The text, supported by all major parties in the chamber, calls on the European External Action Service (EEAS) to consider recent developments "beyond a purely trade dimension" and asks Brussels' foreign-policy corps to "send a strong message of support for all Eastern Partnership countries in their European aspirations and choices."
The resolution follows a sharply worded address to the chamber on September 11 by the EU commissioner responsible for the European Neighborhood Policy, Stefan Fuele.
Fuele said any threats from Russia linked to the possible signing of EU Association Agreements at a summit in Vilnius in November would be "unacceptable."
Fuele said this applied to all forms of pressure, including possible misuse of energy pricing, artificial trade obstacles, and threats to withdraw security guarantees or cease military cooperation.

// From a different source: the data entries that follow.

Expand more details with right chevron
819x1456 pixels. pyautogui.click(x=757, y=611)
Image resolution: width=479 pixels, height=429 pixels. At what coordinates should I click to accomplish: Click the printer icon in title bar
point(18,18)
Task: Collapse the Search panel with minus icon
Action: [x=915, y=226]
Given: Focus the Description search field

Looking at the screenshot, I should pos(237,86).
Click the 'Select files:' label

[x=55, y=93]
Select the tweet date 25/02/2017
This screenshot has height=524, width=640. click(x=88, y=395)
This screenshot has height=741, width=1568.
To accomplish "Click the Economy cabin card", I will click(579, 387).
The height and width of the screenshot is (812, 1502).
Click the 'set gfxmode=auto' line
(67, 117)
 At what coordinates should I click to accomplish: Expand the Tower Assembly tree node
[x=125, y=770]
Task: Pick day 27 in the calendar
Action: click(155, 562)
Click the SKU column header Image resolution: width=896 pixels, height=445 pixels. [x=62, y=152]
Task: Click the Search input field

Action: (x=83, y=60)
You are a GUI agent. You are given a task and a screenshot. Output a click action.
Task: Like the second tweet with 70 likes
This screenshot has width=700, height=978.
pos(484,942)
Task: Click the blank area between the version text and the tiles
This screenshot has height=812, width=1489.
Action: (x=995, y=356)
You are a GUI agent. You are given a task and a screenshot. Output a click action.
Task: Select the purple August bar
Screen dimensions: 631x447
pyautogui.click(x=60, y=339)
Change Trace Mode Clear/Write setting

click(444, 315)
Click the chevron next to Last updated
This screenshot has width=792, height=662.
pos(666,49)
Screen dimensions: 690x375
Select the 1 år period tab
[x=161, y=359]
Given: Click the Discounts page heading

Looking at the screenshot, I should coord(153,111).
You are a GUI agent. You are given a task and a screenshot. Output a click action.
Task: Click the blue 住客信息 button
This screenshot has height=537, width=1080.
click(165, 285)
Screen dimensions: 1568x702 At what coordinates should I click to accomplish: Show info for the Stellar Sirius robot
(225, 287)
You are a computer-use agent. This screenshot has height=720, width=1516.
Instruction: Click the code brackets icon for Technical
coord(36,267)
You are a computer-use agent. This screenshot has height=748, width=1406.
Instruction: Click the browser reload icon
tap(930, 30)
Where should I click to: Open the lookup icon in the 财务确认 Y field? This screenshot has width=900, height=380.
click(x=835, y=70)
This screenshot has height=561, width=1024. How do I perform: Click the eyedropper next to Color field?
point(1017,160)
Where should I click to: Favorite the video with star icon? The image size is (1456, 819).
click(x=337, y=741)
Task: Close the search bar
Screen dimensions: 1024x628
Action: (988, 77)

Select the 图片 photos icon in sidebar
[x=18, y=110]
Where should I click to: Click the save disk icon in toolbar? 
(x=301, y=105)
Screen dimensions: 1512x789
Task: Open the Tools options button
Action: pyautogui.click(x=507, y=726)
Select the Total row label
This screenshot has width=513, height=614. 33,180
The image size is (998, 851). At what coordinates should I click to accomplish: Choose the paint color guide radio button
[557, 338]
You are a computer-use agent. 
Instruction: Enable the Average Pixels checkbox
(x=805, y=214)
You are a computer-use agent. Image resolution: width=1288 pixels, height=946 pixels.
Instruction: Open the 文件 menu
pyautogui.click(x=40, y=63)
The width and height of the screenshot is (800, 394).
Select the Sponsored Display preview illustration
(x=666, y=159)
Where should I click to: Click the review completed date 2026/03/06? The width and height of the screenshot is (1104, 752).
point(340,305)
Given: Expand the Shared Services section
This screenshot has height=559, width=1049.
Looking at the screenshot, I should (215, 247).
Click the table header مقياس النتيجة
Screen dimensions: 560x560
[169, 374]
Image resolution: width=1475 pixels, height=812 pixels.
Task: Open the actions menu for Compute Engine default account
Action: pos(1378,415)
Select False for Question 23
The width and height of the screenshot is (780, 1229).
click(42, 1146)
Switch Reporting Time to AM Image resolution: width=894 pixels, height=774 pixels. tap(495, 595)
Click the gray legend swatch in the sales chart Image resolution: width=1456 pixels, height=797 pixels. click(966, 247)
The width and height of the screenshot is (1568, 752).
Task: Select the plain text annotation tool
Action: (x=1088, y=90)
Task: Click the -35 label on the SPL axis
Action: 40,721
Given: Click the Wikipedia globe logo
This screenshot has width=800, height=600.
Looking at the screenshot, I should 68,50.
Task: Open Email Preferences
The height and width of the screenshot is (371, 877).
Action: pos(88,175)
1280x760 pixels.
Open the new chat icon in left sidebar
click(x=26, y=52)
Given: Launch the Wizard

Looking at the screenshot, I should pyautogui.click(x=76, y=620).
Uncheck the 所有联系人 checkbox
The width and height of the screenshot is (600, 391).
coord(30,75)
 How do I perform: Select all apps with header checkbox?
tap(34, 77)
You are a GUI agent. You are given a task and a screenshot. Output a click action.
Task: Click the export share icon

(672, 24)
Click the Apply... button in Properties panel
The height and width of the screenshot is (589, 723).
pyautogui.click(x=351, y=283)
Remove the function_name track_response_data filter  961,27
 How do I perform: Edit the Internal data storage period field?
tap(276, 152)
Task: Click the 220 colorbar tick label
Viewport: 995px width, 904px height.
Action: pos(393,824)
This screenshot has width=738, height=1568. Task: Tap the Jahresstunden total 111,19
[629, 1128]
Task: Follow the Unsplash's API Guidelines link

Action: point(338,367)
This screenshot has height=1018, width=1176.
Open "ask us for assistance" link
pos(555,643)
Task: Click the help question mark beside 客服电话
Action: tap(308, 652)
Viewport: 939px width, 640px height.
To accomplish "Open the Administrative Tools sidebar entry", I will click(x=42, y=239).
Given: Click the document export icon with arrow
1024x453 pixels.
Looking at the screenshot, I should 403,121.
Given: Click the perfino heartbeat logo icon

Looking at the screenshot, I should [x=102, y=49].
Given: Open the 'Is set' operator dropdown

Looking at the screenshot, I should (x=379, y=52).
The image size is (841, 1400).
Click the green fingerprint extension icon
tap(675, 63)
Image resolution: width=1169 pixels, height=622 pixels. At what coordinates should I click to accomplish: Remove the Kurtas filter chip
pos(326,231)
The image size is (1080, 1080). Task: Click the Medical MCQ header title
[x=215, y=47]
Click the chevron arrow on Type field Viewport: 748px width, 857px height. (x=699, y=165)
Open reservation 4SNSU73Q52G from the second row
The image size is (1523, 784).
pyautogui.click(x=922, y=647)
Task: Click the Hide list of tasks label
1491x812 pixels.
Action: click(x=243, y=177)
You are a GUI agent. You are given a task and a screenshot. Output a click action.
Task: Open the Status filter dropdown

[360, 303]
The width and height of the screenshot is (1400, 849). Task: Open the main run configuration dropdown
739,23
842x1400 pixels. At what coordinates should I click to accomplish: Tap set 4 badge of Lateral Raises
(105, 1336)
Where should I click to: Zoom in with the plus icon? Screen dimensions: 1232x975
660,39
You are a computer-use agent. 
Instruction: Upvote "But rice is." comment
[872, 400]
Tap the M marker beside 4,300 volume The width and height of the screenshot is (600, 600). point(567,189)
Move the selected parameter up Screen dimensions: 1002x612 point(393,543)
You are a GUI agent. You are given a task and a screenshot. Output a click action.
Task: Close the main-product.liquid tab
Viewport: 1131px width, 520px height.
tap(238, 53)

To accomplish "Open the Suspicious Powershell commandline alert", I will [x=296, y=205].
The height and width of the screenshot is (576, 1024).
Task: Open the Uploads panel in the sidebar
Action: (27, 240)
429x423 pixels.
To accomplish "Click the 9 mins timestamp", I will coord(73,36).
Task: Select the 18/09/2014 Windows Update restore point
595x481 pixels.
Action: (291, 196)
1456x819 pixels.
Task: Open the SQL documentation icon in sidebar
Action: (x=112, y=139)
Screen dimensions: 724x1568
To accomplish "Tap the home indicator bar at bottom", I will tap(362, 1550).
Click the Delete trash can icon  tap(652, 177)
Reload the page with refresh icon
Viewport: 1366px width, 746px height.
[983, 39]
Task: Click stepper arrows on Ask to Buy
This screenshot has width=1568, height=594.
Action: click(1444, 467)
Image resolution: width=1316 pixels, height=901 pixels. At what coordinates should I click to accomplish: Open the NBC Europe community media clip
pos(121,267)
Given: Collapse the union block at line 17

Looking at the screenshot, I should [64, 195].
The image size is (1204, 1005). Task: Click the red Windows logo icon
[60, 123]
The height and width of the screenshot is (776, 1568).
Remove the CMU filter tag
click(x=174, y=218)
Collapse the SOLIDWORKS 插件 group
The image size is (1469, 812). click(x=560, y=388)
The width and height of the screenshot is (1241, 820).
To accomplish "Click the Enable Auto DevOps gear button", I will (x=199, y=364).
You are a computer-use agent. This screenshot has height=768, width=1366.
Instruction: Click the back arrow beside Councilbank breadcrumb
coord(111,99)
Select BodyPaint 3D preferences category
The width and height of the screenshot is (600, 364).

He said the EU would stand by countries that choose to sign Association Agreements with Brussels instead of opting for the Moscow-led Customs Union of Belarus, Kazakhstan, and Russia.
Armenia, Moldova, Ukraine
Russia is suspected of pressuring countries such as Armenia, Moldova, and Ukraine in the run-up to the Eastern Partnership summit in Vilnius in November, apparently in the hope of making them instead join its own customs union.
Several of the EU's eastern partners are expected to formalize closer relationships with Brussels at the summit by either initialing or signing an Association Agreement and an accompanying Deep and Comprehensive Free-Trade Area (DCFTA) with the EU.
On September 11 Russia imposed a ban on Moldovan wine. In August, Moscow stopped Ukrainian products from crossing the border for nearly a week.
"This is not how international relations should function on our continent in the 21st century. Such actions clearly breach the principles to which all European states have subscribed," Fuele told European lawmakers.
"In the Helsinki Principles of the OSCE, we have committed to respect each country's, let me quote, 'right freely to define and conduct as it wishes its relations with other states in accordance with international law,' end of quote. The European Union will support and stand by those who are subject to undue pressures."
Cannot Join Both
Fuele said a country cannot enjoy both a DCFTA and membership in a Russian-led customs union.
"It is true that the customs-union membership is not compatible with the DCFTAs, which we have negotiated with Ukraine, the Republic of Moldova, Georgia, and Armenia," he said.
"This is not because of ideological differences; this is not about a clash of economic blocs; or a zero-sum game. This is due to legal impossibilities. For instance, you cannot at the same time lower your customs tariffs as per the DCFTA and increase them as a result of the customs-union membership."
Armenia announced last week that it had chosen to join the Russia-led customs union amid speculation of intense pressure from Moscow. Yerevan did, however, indicate that it would like to initial the Association Agreement without the DCFTA, a setup similar to the position Azerbaijan is negotiating with the EU.
The commissioner said it would be possible for Eastern Partnership countries to increase cooperation with the customs union in an observer-status role. He said Brussels encouraged its partners to seek deeper ties with Russia in accordance with their Association Agreement obligations.
"We have to do a better job in communicating with Russian friends. Make this point again and again. The eastern partnership is not at your expense, it is not against you, it is not against your interests," Fuele explained.
Fuele also observed that EU norms often are adopted internationally and are fully compatible or identical with World Trade Organization rules, which should help everyone, including Russia, to modernize and open up to globalization.